== 节选原文 ==
给定一个二叉树，每个节点上站一个人，节点数字表示父节点到该节点传递悄悄话需要花费的时间。

初始时，根节点所在位置的人有一个悄悄话想要传递给其他人，求二叉树所有节点上的人都接收到悄悄话花费的时间。

输入描述

给定二叉树

0 9 20 -1 -1 15 7 -1 -1 -1 -1 3 2

注：-1表示空节点

输出描述

返回所有节点都接收到悄悄话花费的时间

38

示例：

Python算法源码

MAX_SIZE = 10000

class ListNode:
    def __init__(self, data):
        self.data = data
        self.next = None

class LinkedList:
    def __init__(self):
        self.size = 0
        self.head = None
        self.tail = None

    def append(self, data):
        """向链表末尾添加新节点"""
        new_node = ListNode(data)

        if self.size == 0:
            self.head = new_node
            self.tail = new_node
        else:
            self.tail.next = new_node
            self.tail = new_node

        self.size += 1

    def remove_first(self):
        """移除链表头部节点并返回其值"""
        if self.size == 0:
            exit(-1)

        removed_node = self.head

        if self.size == 1:
            self.head = None
            self.tail = None
        else:
            self.head = self.head.next

        self.size -= 1

        return removed_node.data

# 从标准输入中读取整数并存储到数组中
times = list(map(int, input().split()))

def getResult():
    """计算最大时延"""
    # 记录题解
    ans = 0

    # 根节点的索引是0
    queue = LinkedList()
    queue.append(0)

== 练习题目 A ==
在这段讲二叉树传递悄悄话的节选里，输入中的 -1 代表什么？
== 练习题目 B ==
请原样输出下方数据行中的一段：从包含“You are a GUI”的那一行开始，到数据行末尾为止，首尾两端都要包括，只输出这一段。图片一律不要写进回答。
上面的节选与下方的数据行彼此无关。

(元素定位记录)

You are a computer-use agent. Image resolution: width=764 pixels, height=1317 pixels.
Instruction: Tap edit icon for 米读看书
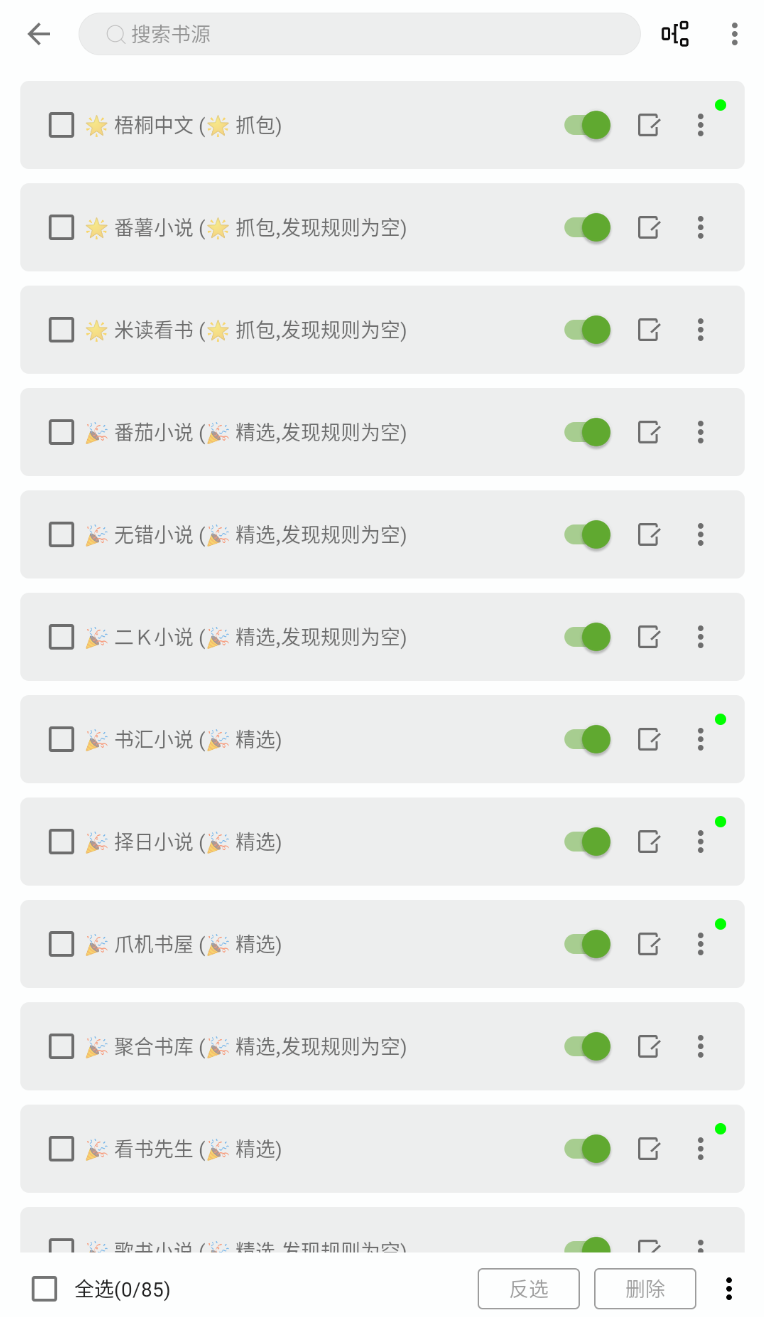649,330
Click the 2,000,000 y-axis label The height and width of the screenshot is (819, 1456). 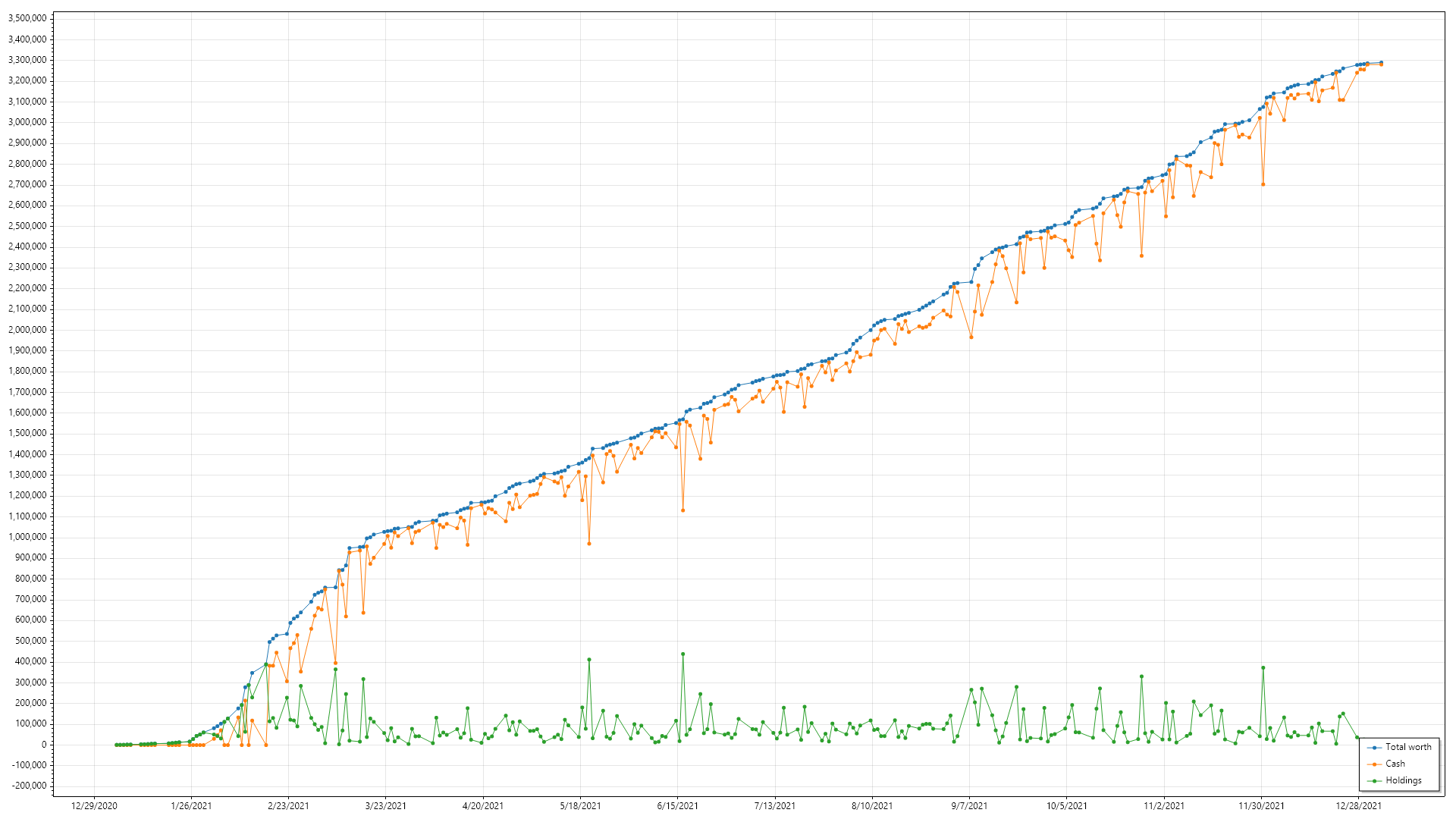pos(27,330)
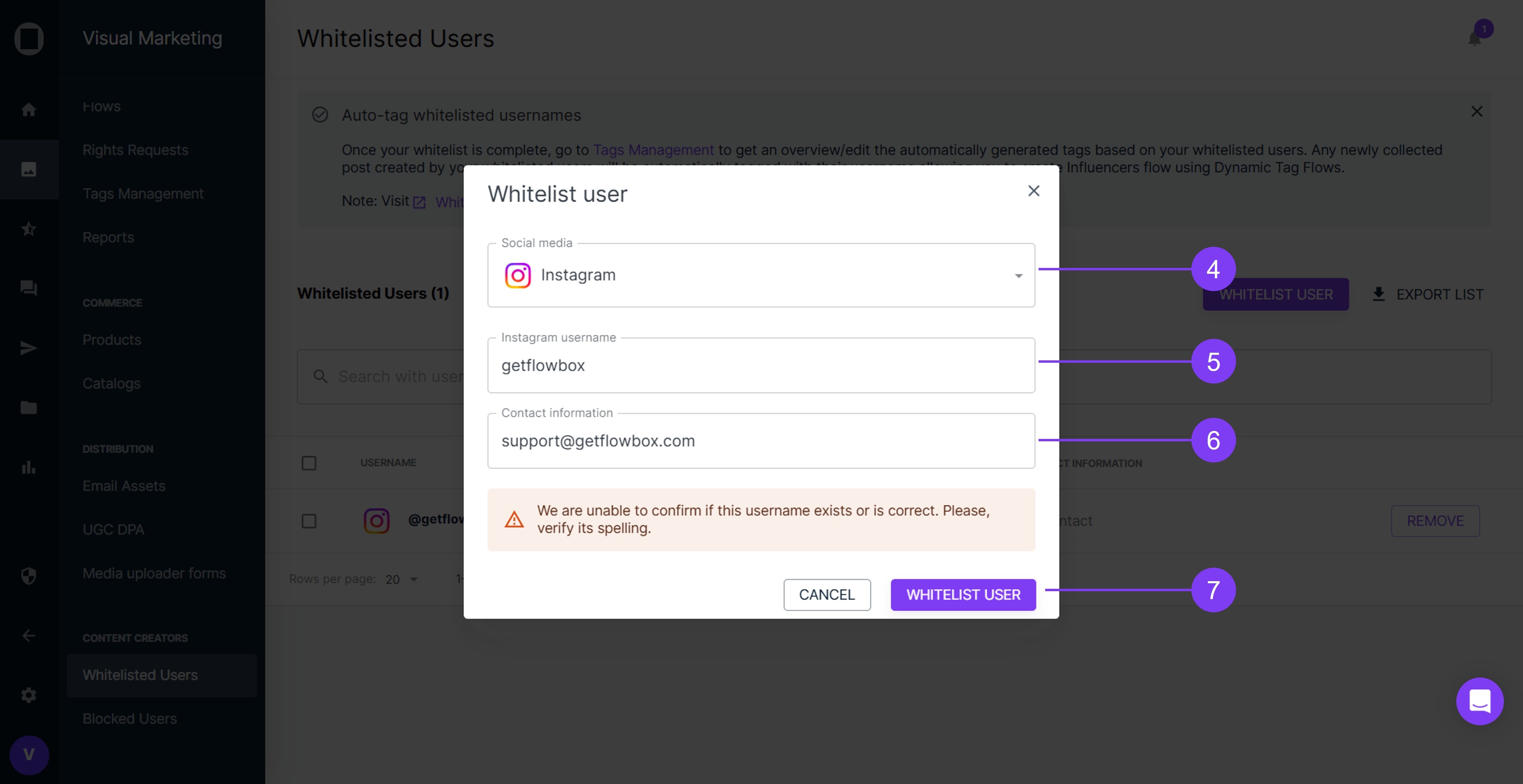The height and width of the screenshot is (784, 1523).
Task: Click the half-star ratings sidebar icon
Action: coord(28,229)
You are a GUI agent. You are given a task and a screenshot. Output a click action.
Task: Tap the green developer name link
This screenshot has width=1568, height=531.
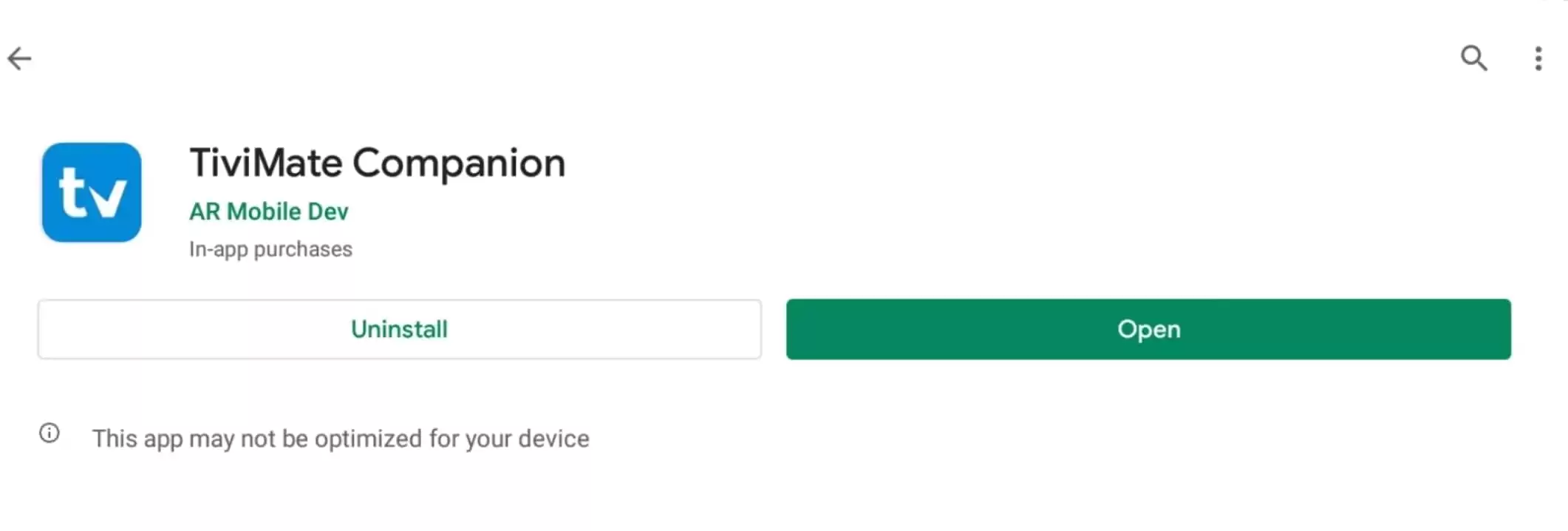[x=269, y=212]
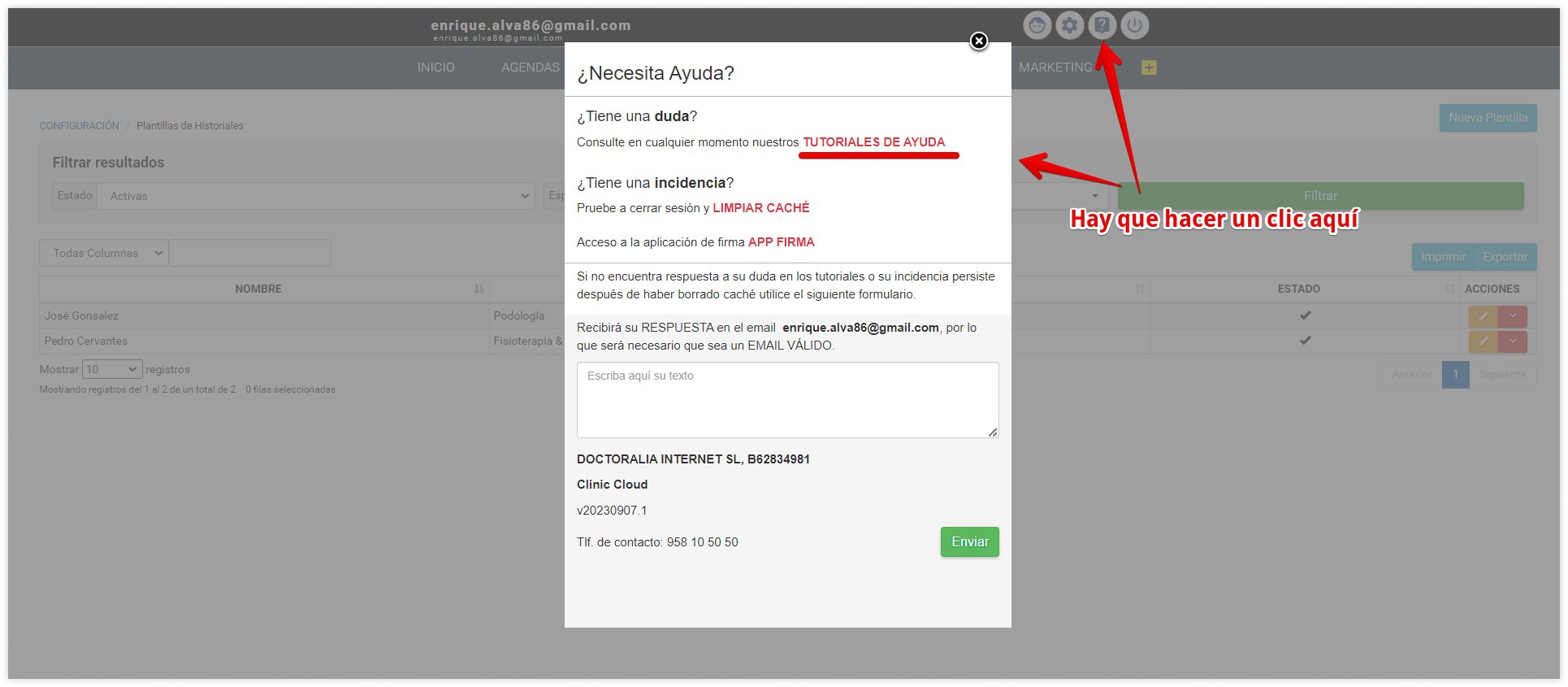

== 最终结果 A ==
-1 表示空节点。

== 最终结果 B ==
You are a GUI agent. You are given a task and a screenshot. Output a click action.
Task: Tap the green developer name link
This screenshot has width=1568, height=531.
[x=269, y=212]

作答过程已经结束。